Polícia apreende documentos ligados ao ex-deputado Brunelli

Documentos apreendidos comprovam a lavagem de dinheiro por meio da Associação Monte das Oliveiras

Gheisa Lessa,

18 de junho de 2012 | 12h04

São Paulo, 18 - A Polícia Civil do Distrito Federal cumpriu três mandados de busca e apreensão na manhã desta segunda-feira, 18, por meio da Operação Hofini II. A ação apreendeu documentos que podem comprovar a lavagem de dinheiro encabeçada pelo ex-deputado Júnior Brunelli, indiciado pelo caso "Mensalão do DEM", onde foi flagrado fazendo uma oração após receber dinheiro do delator do esquema, Durval Barbosa.

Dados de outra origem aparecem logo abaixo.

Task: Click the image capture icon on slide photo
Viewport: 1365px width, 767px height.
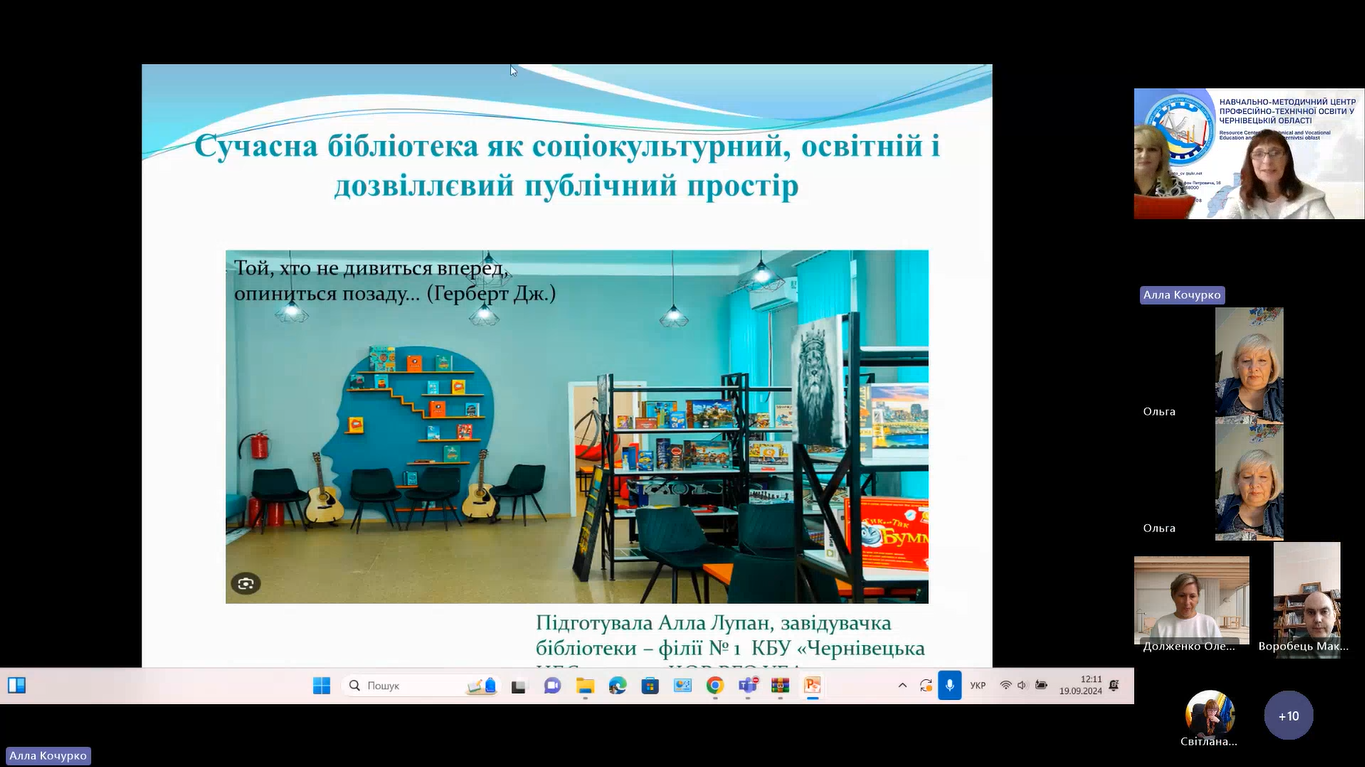Action: 245,584
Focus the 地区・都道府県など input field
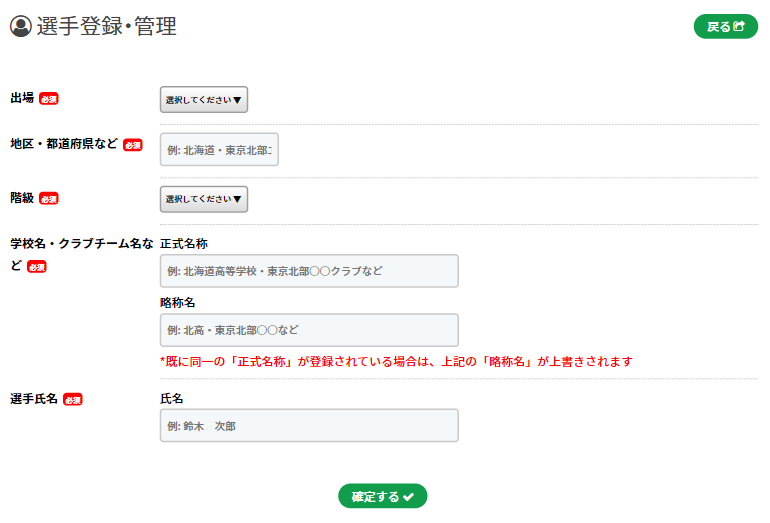Viewport: 770px width, 523px height. tap(219, 150)
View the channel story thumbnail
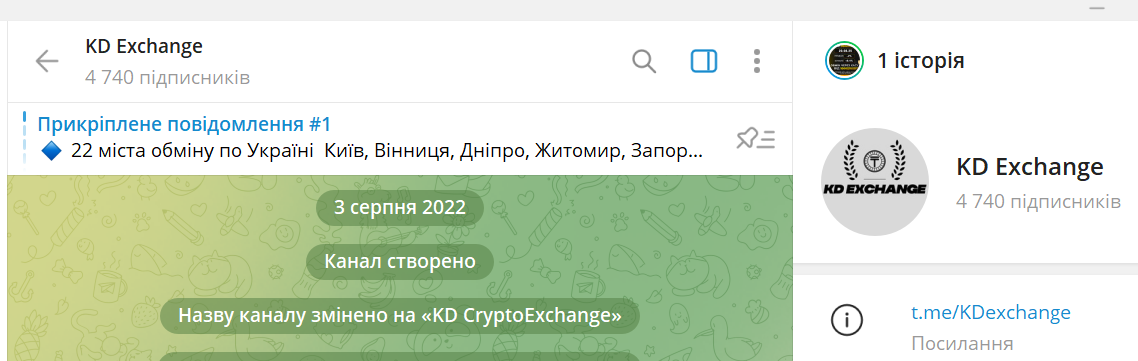1138x361 pixels. pyautogui.click(x=844, y=61)

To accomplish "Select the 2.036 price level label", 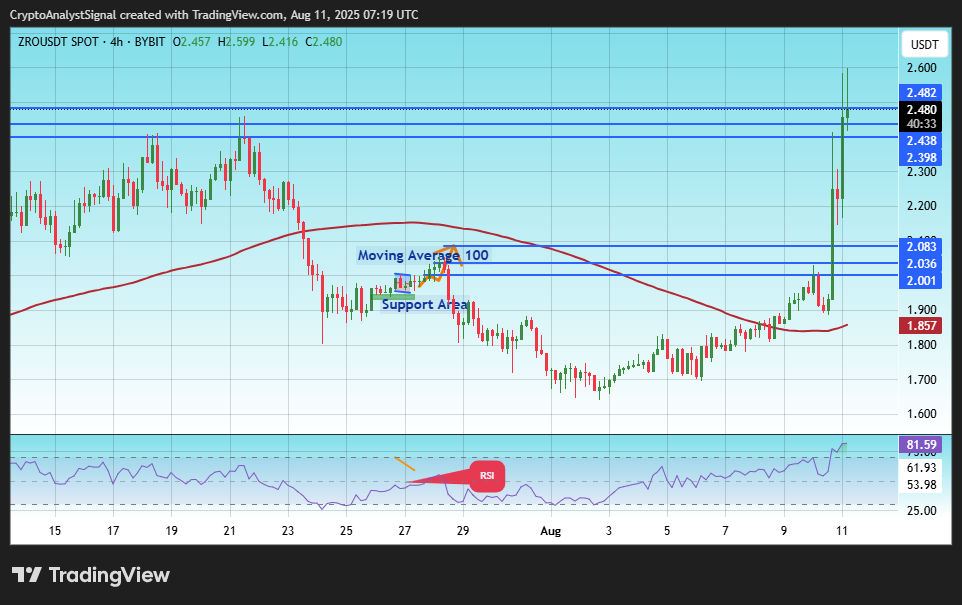I will [x=921, y=264].
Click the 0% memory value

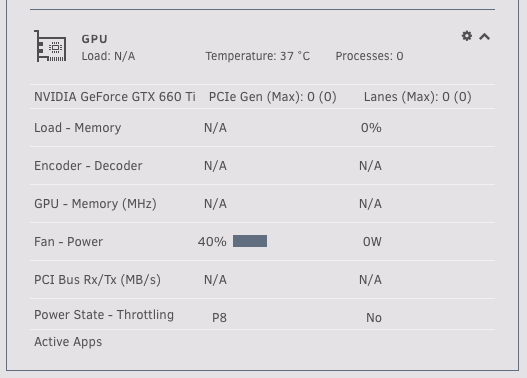[371, 128]
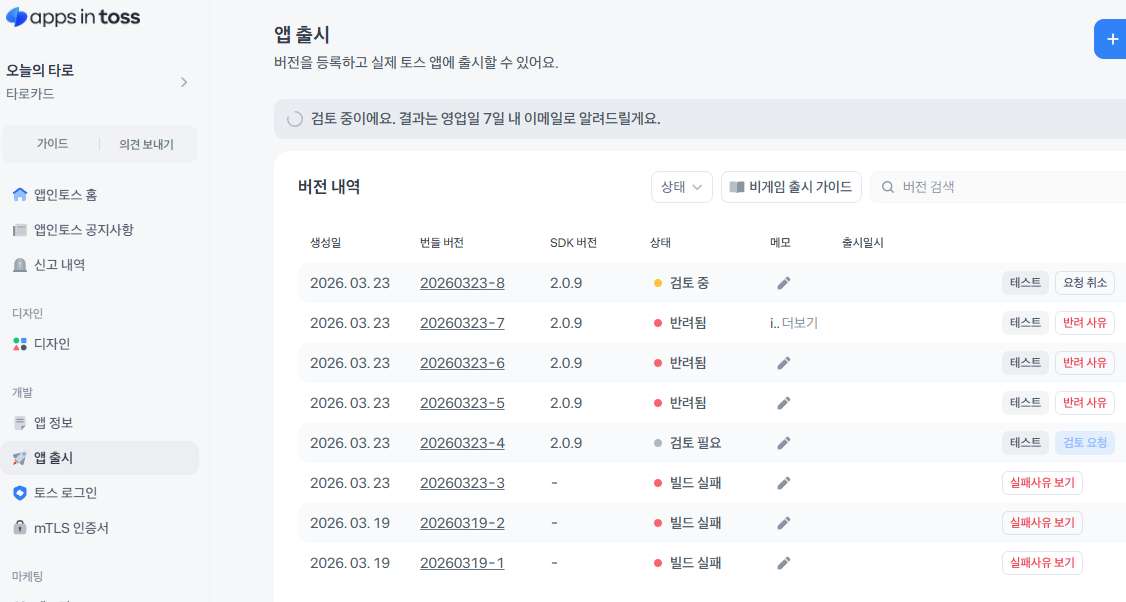Open bundle version link 20260323-4
Image resolution: width=1126 pixels, height=602 pixels.
[x=462, y=443]
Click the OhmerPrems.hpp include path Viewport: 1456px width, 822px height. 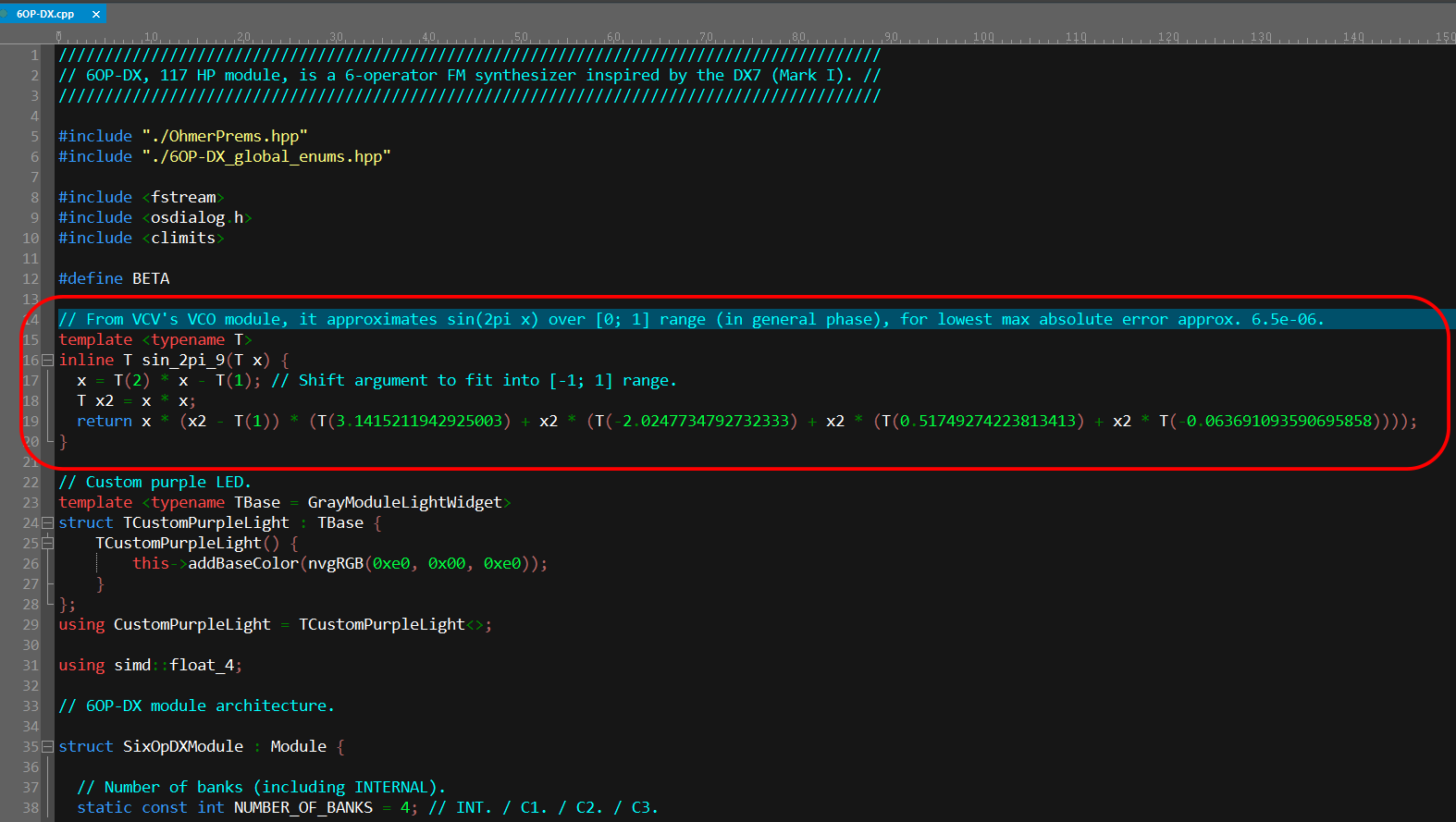click(x=225, y=137)
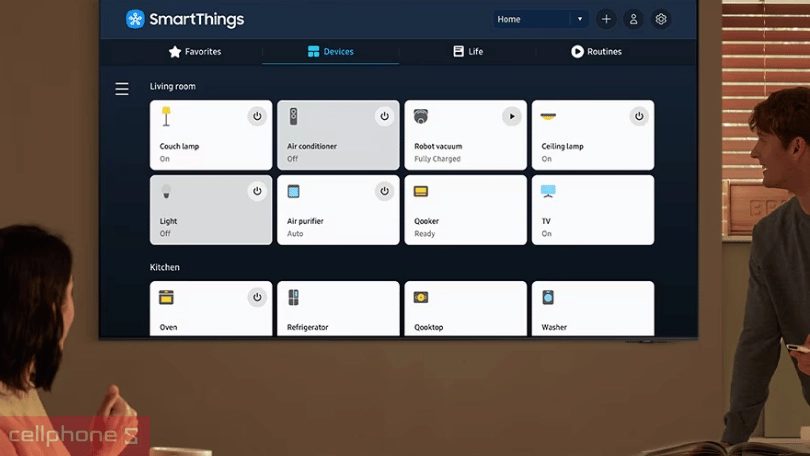
Task: Click the TV device icon
Action: click(x=547, y=191)
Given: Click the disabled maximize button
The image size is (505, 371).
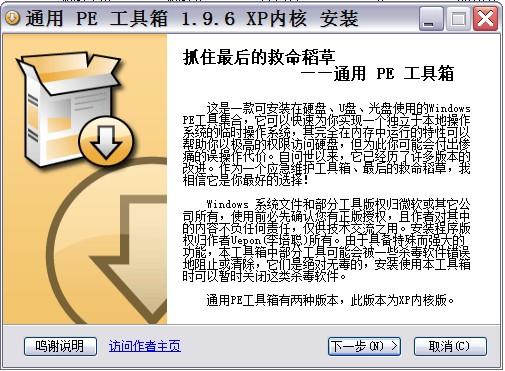Looking at the screenshot, I should (x=458, y=19).
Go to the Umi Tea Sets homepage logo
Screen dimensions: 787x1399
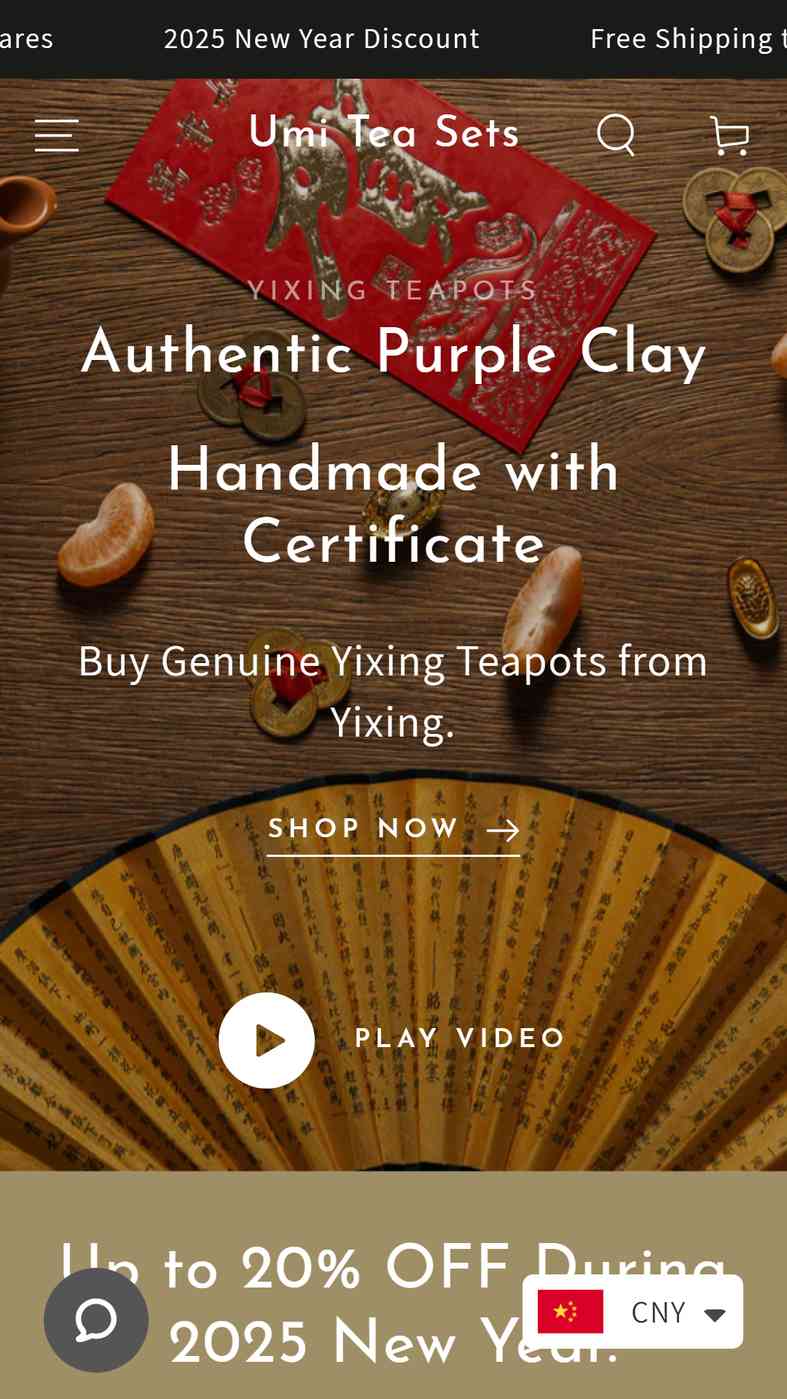click(384, 133)
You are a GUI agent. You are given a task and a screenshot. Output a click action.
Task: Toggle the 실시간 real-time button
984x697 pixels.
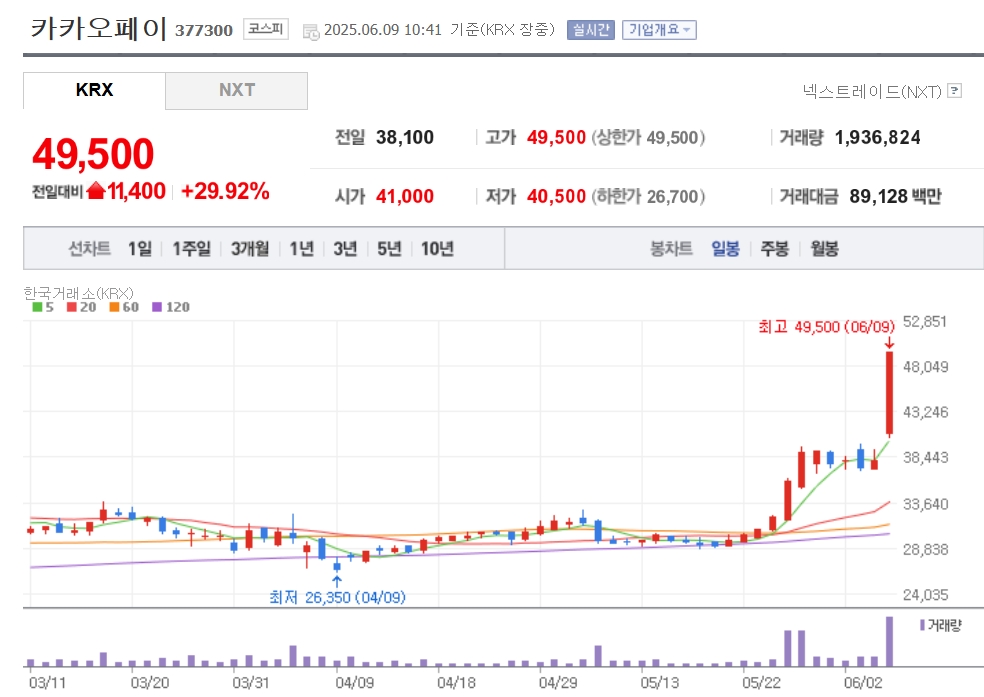click(591, 29)
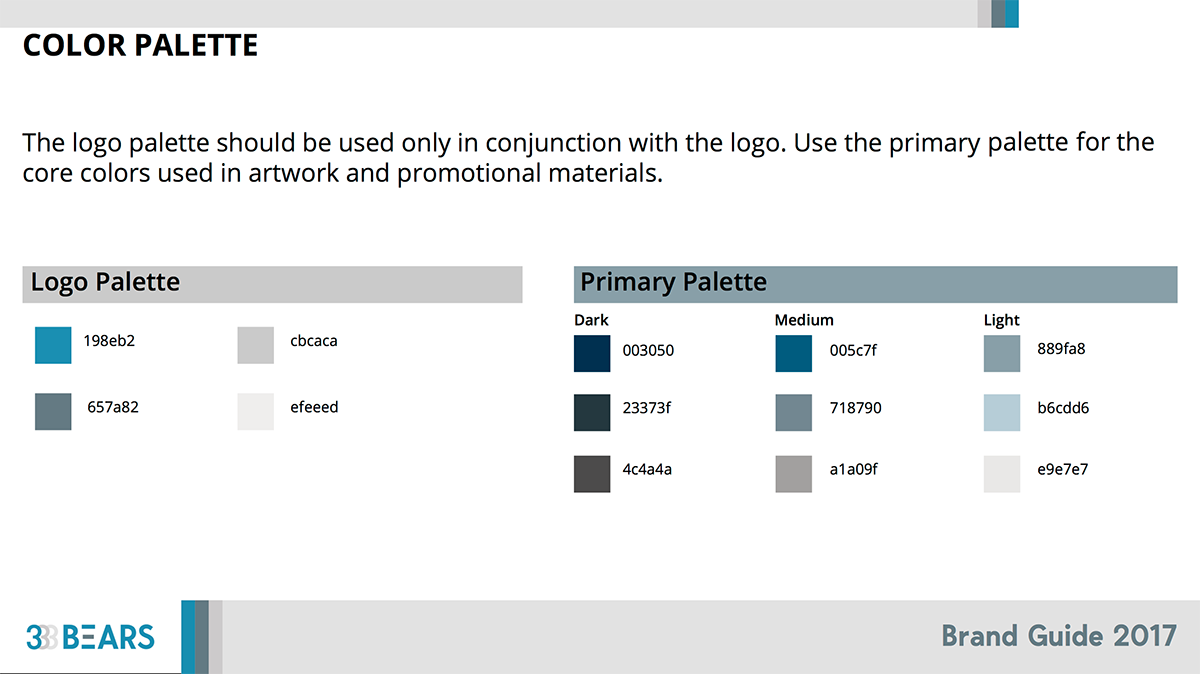This screenshot has width=1200, height=674.
Task: Click the COLOR PALETTE title
Action: 141,46
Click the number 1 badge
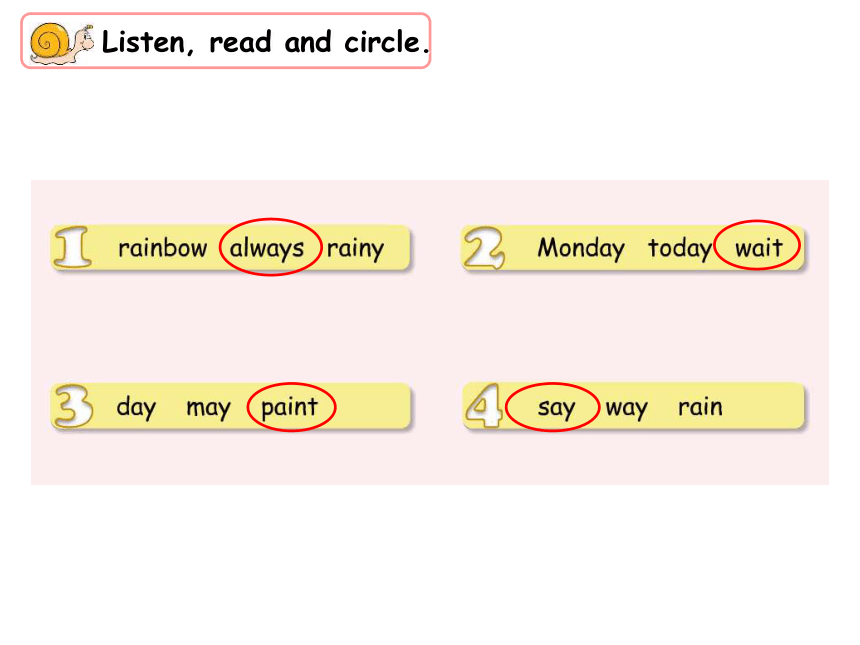Viewport: 860px width, 645px height. click(73, 247)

Denúncias anônimas afirmavam que pastores da Igreja Tabernáculo do Evangélio de Jesus, localizada no Recanto das Emas, no Distrito Federal, estariam escondendo documentos sobre as pessoas investigadas pela Operação Hofini. "Isso é ocultação de provas que interessam ao inquérito, conseguimos os mandados e fomos atrás", informa o delegado responsável pelas investigações, Henri Peres Lopes.

Os mandados foram cumpridos na Igreja e também na residência da advogada Marlucy de Senna Guimarães de Oliveira, e na casa do pastor Valdir Niasato, ambas localizadas em Taguatinga, bairro nobre do Distrito Federal.

Computadores, mídias eletrônicas, documentos contábeis e documentos relacionados aos investigados foram apreendidos por agentes da Delegacia de Repressão ao Crime Organizado de Brasília.

Os documentos apreendidos comprovam a lavagem de dinheiro por meio da Associação Monte das Oliveiras (AMO), informa o delegado Lopes. "Brunelli fazia emendas orçamentárias para destinar recursos para a AMO que, por sua vez, deveria realizar projetos para a melhoria da qualidade de vida de idosos e crianças da região, mas não fazia nada", diz Lopes.

"Notas fiscais falsas justificavam grosseiramente o uso das verbas em eventos que nunca aconteceram", afirma Lopes. Após a etapa, concluída nesta segunda, da Operação Hojini II, a presidente da AMO, Maria Soares de Almeida e a tesoureira da associação, Maria das Meces de Souza, foram indiciadas, além da advogada Marlucy e o pastor Valdir Niasato.

O delegado afirma ainda que nenhuma prisão foi efetuada, mas a hipótese não pode ser descartada "uma vez que as investigações continuam com o objetivo de identificar, e tomar as devidas medidas, com os culpados e envolvidos no caso", afirma Lopes.

O caso. O ex-deputado distrital Júnior Brunelli (DEM) é acusado de participar do esquema de distribuição de propina pelo governo do Distrito Federal, durante a gestão de José Roberto Arruda. O escândalo que ficou conhecido por "mensalão do DEM", e foi denunciado pelo delator do esquema, Durval Barbosa. Barbosa se filmou entregando dinheiro para o próprio Arruda e para uma série de parlamentares de Brasília. Nas filmagens de Durval, Brunelli reza depois de receber uma bolada de dinheiro. O episódio ganhou o nome de "oração da propina".